Subsequently, the effect of overexpressing active GFP-PSA and inactive GFP-ZBD in SH-SY5Y cells on the toxicity of exogenously applied Aβ42 was assessed. To make our constructs spectrometrically compatible with the LIVE/DEAD Cytotoxicity/Viability Kit, non-fluorescent (NF) versions of all constructs were generated by introducing two point mutations (T65S Y66A) in the GFP fluorophore (characterized in Supplementary Fig. 3A, B and C). SH-SY5Y cells expressing enzymatically active GFP-PSA NF were resistant to Aβ42 toxicity. In contrast, cells transfected with the control pEGFP-C3 NF vector remained sensitive to the toxic effects of Aβ42 (Fig. 4B). Surprisingly, and despite many repeats, the rescue was also observed in cells expressing the inactive mutant GFP-ZBD NF (n = 6, Fig. 4B and Supplementary Fig. 3D).
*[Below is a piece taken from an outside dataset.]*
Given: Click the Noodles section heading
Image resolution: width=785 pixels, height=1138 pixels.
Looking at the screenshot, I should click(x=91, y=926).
These data are compatible with a protective role for PSA against Aβ toxicity, yet the proteolytic activity of PSA appears to be dispensable. Indeed, we found that monomeric Aβ1–40 is not cleaved by recombinant human GST-tagged PSA in vitro over a 24 h time period (Fig. 4C). Specifically, we could detect proteolysis neither on a Coomassie stained SDS-PAGE gel nor by probing immunoblots with monoclonal anti-Aβ antibodies chosen to monitor trimming activity. The Aβ peptide remained intact under these conditions despite incubation with recombinant GST-PSA that retained > 83% of its initial aminopeptidase activity throughout the 24 h reaction. Moreover, N-terminal protein sequencing of the Aβ band after the 24 h-incubation with GST-PSA identified a single sequence (DAEFRHDS) corresponding to the first eight amino acids of the Aβ peptide with no detectable secondary species.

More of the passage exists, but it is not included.